## EXERCISE BRIEF
Once the line holding "Switch to the M monthly timeframe" is found, output it and all remaining lines of the data exactly, with every picture left out.

Start of MATERIAL FOR THIS TASK

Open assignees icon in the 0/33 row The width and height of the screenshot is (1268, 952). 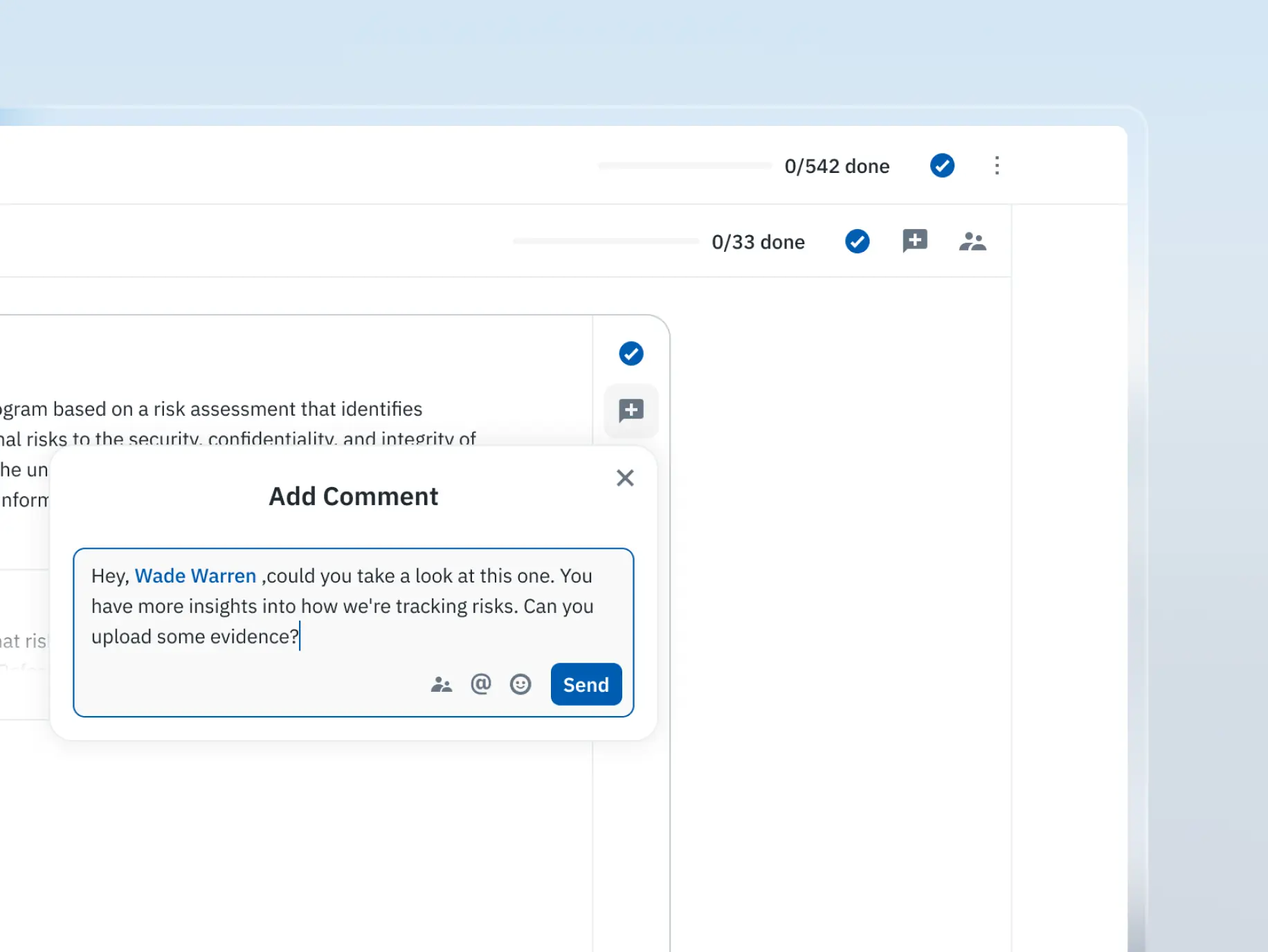(x=972, y=241)
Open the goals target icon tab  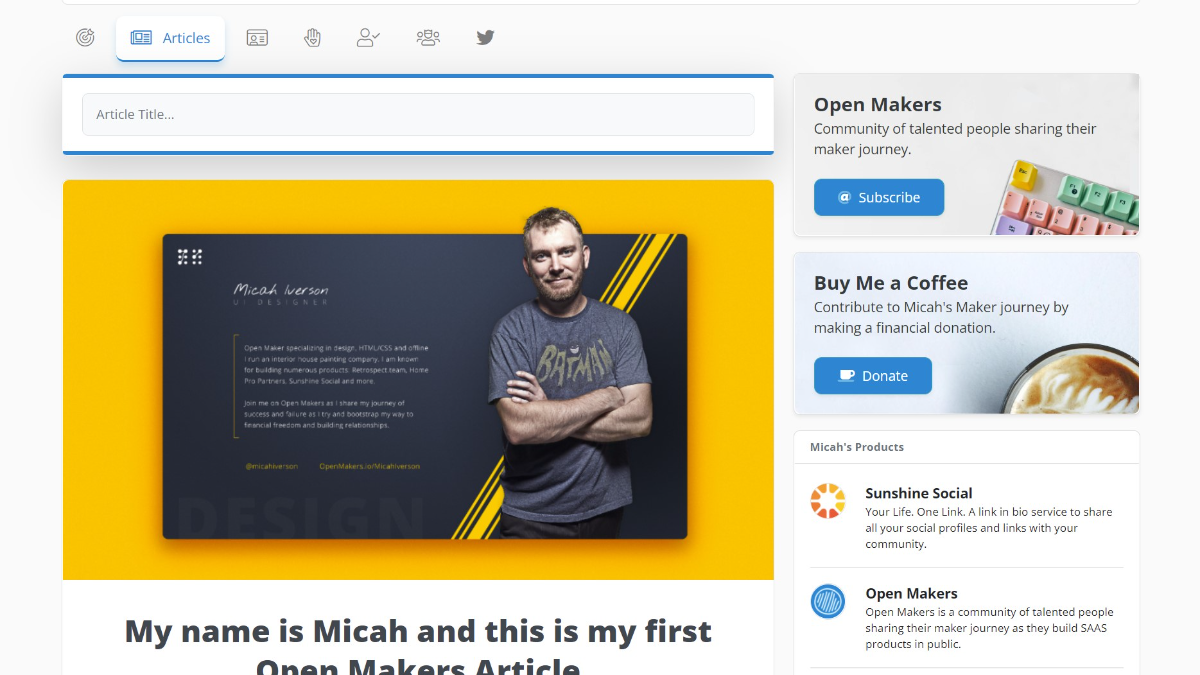click(86, 38)
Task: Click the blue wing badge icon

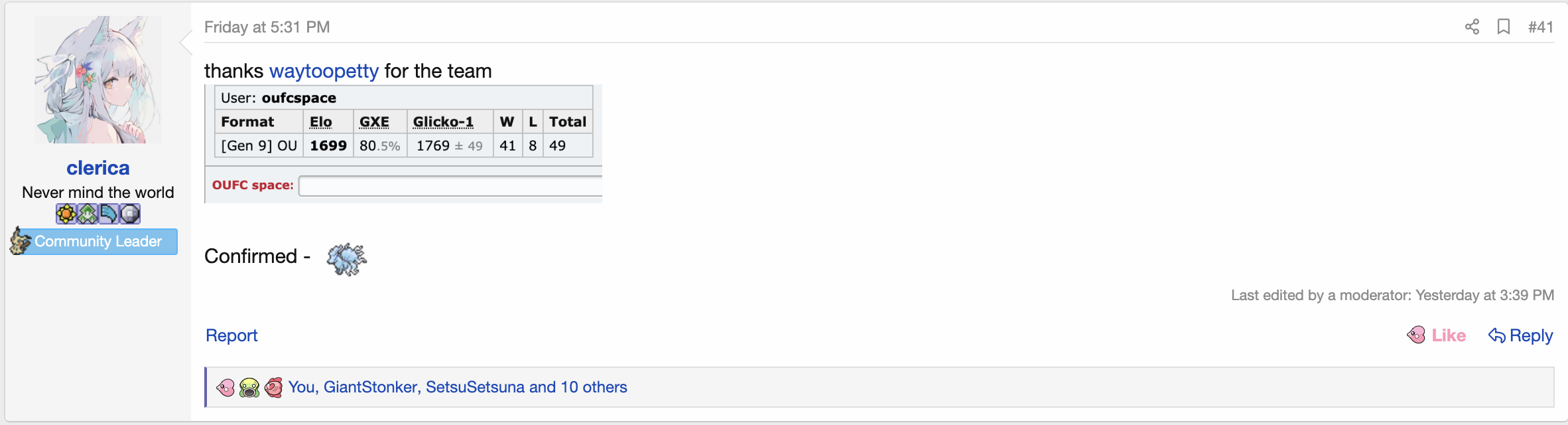Action: click(108, 214)
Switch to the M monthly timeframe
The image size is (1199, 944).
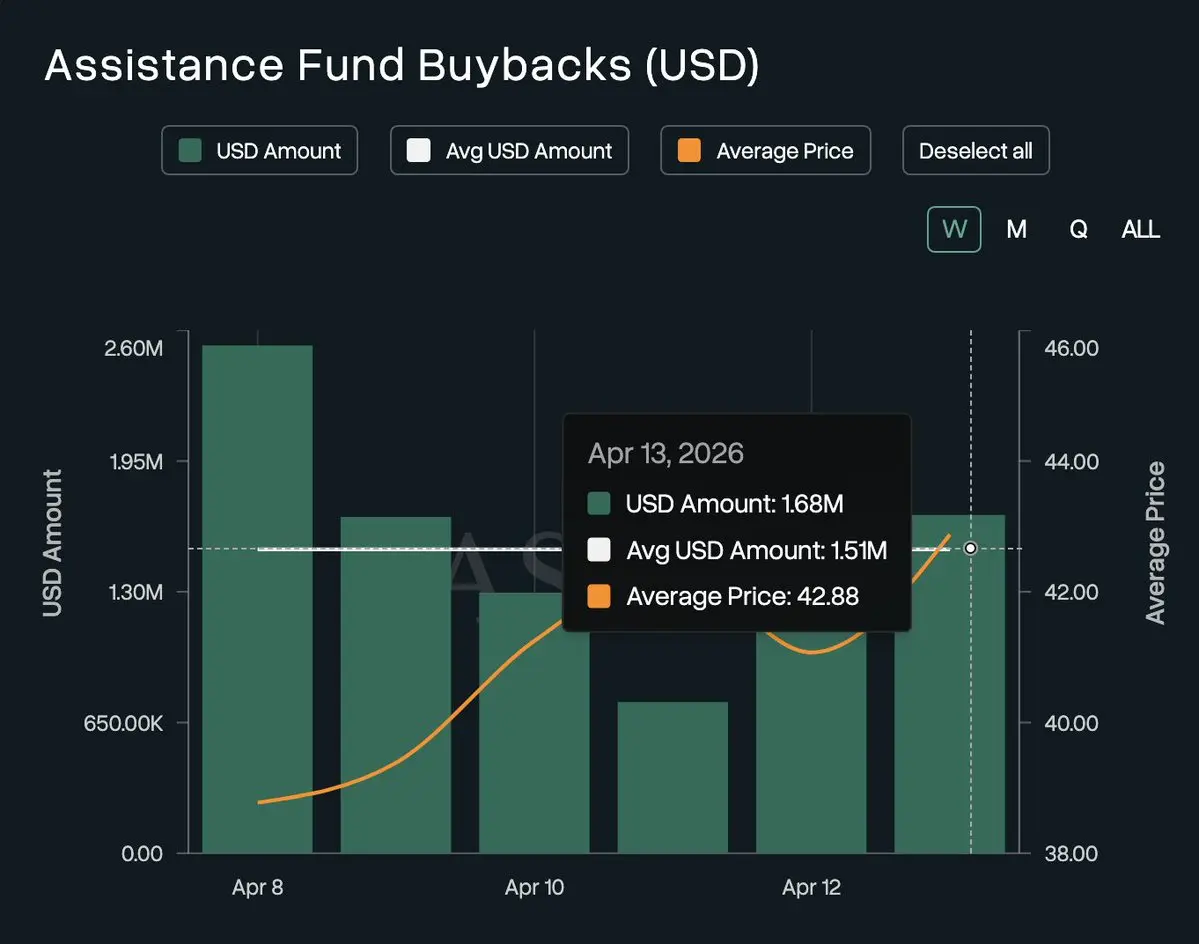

End of MATERIAL FOR THIS TASK

## EXERCISE RESULT
Switch to the M monthly timeframe
The image size is (1199, 944).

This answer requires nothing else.